Ouverture du procès rocambolesque de la loge maçonnique Athanor à Paris
Ce lundi 30 mars 2026, s'est ouvert devant la cour d'assises de Paris l'un des procès les plus attendus de l'année, impliquant des dérives criminelles au sein d'une loge maçonnique. L'affaire Athanor met en scène un casting improbable : un ancien agent de la DGSI, des militaires se réclamant du service action de la DGSE, une coach d'entreprise prétendument affiliée au Mossad et un syndicaliste jugé « gênant ». Vingt-deux personnes comparaissent pour des accusations graves, dont le meurtre avec préméditation.
Treize accusés risquent la prison à perpétuité
Parmi les prévenus, treize encourent la réclusion criminelle à perpétuité. Le panel inclut quatre militaires, trois policiers dont un retraité des services de renseignement, un agent de sécurité et deux chefs d'entreprise. Les faits reprochés sont multiples : meurtre avec préméditation, tentatives d'assassinat, vol avec violence et violences aggravées. Les audiences devraient durer plus de trois mois, reflétant la complexité de cette affaire à tiroirs.
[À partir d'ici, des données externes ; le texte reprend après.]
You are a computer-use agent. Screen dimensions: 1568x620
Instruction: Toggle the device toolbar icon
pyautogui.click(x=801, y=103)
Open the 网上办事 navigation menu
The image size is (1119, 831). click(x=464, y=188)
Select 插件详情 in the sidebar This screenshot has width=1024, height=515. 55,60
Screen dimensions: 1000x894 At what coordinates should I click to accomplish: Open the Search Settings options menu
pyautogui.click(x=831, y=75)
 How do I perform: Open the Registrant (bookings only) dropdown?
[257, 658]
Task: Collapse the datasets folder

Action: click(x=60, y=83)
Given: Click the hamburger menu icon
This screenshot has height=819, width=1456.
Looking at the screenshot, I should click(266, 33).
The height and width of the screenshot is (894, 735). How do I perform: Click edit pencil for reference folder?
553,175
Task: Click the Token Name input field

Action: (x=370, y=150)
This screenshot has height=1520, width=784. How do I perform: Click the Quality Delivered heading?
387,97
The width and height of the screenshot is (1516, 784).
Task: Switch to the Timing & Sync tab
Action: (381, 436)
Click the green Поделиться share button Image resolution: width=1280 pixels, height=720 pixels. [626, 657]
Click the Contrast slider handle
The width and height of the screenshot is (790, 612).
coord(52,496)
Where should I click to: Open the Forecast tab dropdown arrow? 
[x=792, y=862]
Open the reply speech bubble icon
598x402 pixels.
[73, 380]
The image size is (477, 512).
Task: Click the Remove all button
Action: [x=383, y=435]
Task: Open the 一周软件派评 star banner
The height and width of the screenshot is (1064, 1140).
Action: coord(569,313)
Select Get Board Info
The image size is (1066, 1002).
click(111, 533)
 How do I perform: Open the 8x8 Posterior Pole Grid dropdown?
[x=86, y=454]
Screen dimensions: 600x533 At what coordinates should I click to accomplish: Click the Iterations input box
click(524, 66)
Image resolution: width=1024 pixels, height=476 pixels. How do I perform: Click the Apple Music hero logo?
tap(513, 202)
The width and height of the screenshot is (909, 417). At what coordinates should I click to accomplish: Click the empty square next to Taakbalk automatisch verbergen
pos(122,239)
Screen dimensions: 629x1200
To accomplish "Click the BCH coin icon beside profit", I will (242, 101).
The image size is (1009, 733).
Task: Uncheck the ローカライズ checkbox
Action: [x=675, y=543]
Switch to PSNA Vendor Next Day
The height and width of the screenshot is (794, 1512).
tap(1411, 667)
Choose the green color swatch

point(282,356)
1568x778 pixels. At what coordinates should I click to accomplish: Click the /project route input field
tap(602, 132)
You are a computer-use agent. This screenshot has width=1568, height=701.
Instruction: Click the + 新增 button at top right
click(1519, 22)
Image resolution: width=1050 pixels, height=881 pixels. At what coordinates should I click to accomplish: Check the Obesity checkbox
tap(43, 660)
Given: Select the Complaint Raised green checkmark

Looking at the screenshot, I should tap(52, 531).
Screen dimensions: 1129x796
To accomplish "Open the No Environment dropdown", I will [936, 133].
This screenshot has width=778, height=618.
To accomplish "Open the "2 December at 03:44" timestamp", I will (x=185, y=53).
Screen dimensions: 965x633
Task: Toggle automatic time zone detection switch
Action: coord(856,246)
Une coach d'entreprise au cœur de l'enquête
L'enquête débute par la tentative d'assassinat ratée de Marie-Hélène Dini, le 24 juillet 2020. Deux militaires de la DGSE, interpellés près de son domicile, affirment avoir été manipulés : ils pensaient cibler un agent du Mossad pour le compte de l'État français, dans le cadre d'une mission « homo » (homicide). En réalité, Marie-Hélène Dini n'est pas espionne mais coach d'entreprise, victime d'un rival professionnel, Jean-Luc Bagur, « vénérable maître » de la loge Athanor.
Jean-Luc Bagur, âgé de 69 ans, aurait confié pour « 70.000 euros hors taxes » la mission d'éliminer sa concurrente à un autre « frère », Frédéric Vaglio. Ce dernier, entrepreneur de 53 ans, est accusé d'être l'intermédiaire entre le commanditaire et les exécutants des crimes. Daniel Beaulieu, retraité de la direction centrale du renseignement intérieur (DCRI, devenue DGSI), est présenté comme le donneur d'ordres intermédiaire au sein du réseau.
Des missions criminelles en cascade
Les activités du réseau Athanor, orchestrées par Daniel Beaulieu sur ordre de Frédéric Vaglio, ont progressé en gravité :
- Agression et vol d'un ordinateur par un faux livreur de pizzas
- Incendie d'une voiture
- Dépôt de rats morts dans un jardin
- Agression d'un élu
Le point culminant est l'assassinat, en novembre 2018, du pilote automobile Laurent Pasquali pour un recouvrement de dettes. Cette première mission « homo » a été confiée à Sébastien Leroy, bras armé de Daniel Beaulieu, qui encourt également la perpétuité. Sébastien Leroy, agent de sécurité passionné d'espionnage, a admis être l'exécutant de la plupart des agressions, expliquant avoir été « progressivement manipulé » par Daniel Beaulieu.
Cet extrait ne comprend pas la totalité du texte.